Bill Keezer's comment (Part 2 of 2):

3. The economics of source and supply in the crude oil business are very complicated because there are basically two major types of crude, heavy and light, sweet. Fracking produces light sweet and Canadian tar sands and many wells produce heavy crude. Refineries are designed to deal with one or the other, not both. So it may be more economical to sell fracking oil overseas, or transport it across much of the country and then buy heavy crude from overseas for the plants that are optimized for it. The goal is to be a net exporter, which is a version of energy independence. The other area where we are becoming independent is in natural gas.
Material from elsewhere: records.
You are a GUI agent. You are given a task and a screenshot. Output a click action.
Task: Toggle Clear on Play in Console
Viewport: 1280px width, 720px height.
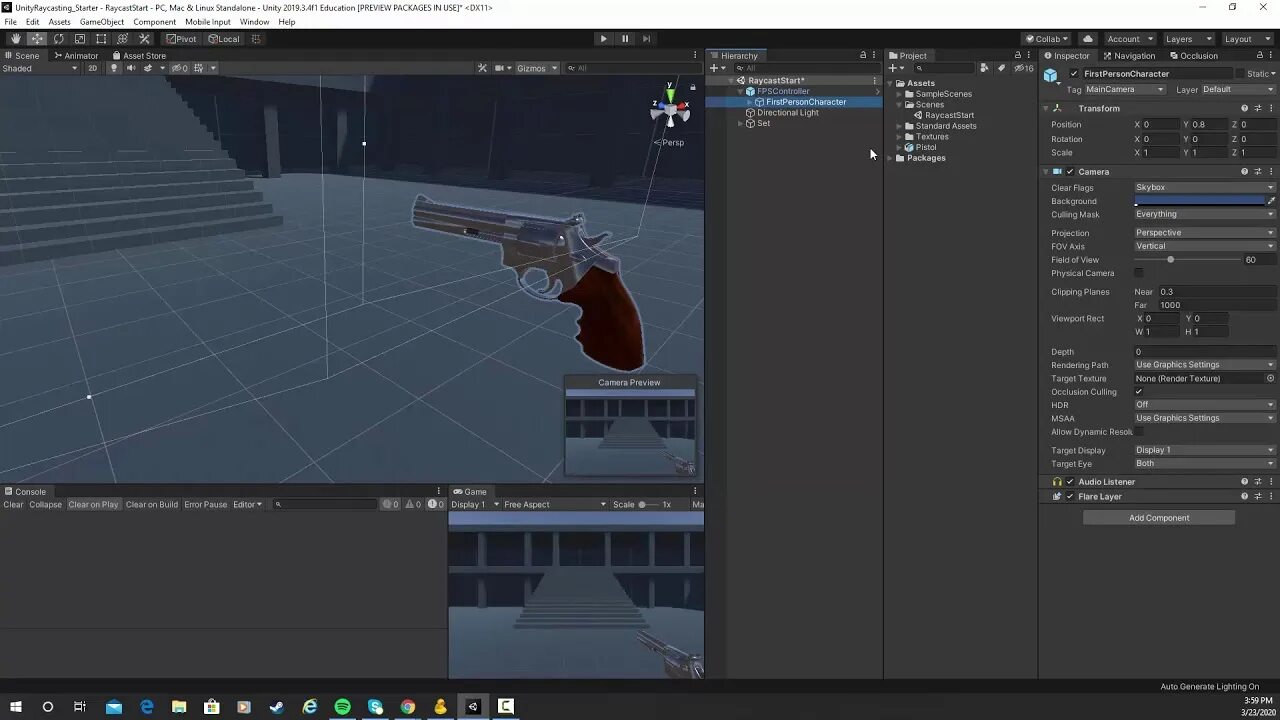(93, 505)
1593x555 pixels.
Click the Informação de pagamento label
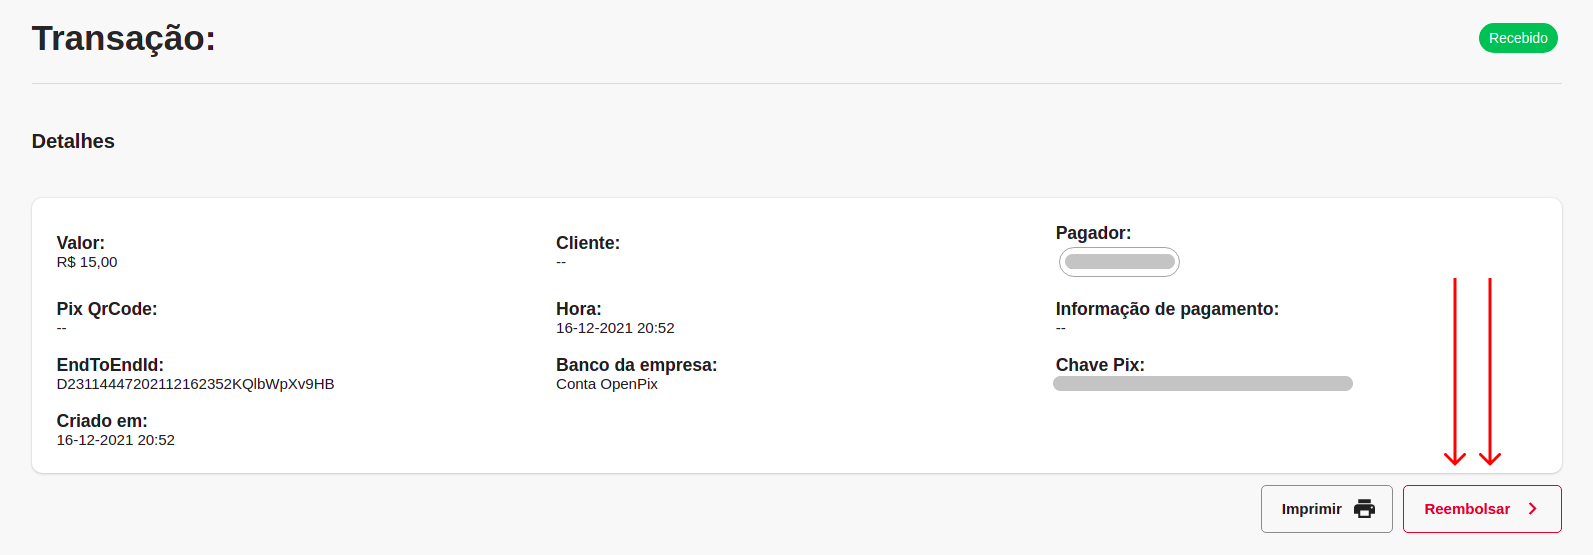coord(1166,309)
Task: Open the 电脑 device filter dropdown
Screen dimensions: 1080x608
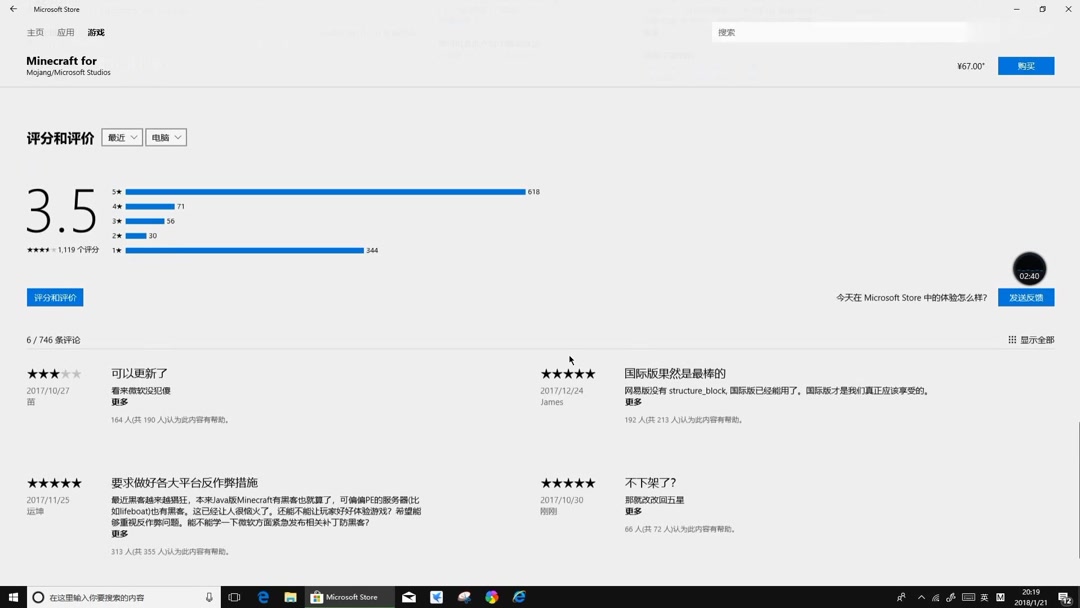Action: tap(166, 137)
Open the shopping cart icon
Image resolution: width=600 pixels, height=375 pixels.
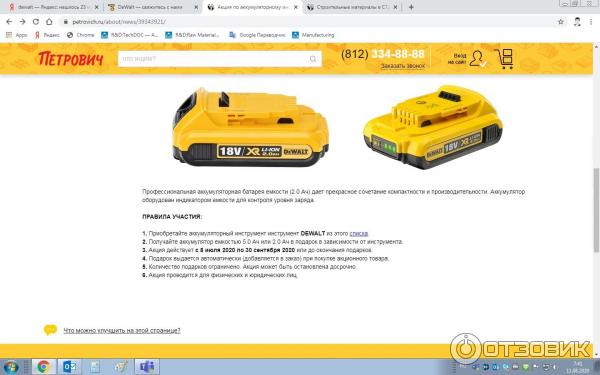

We are finding more and more reserves and exploiting them. Natural gas is now competitive with coal in some circumstances for power production, not just when dictated by the EPA.

4. I tend to ignore environmentalists as raving loons. None of them have the first clue about actual ecology, and all of them put their arms around the charismatic animals and ignore, or simply put into the all-the-species group, the lesser things like cockroaches, ants, and termites, which I bet they work hard to eradicate from their apartments and houses. This does not mean I am a rape-and-pillage-the-environment type. My own view is that we are the top of the food chain, but that we need to learn to simply keep a clean house. Most of us don’t shit in our living rooms. So why should we do the same to our surroundings? The world is ours to use or abuse. Except for those fools that think humans are a blot on nature, we will do both to survive, and have done both. It takes a very self-centered set of barons of industry to set the Cuyahoga River on fire. But it is also a very self-righteous set of bureaucrats that create environmental regulations that destroy the economies of whole states. It is a discussion beyond these comments to propose a more reasonable approach to the problems of pollution and its effects. First one has to properly and objectively define pollution. Then one must follow the consequences of that definition to their ultimate result. Neither has ever been done.

John McCrarey said...

I only have one thing to say to Bill Keezer: Right on!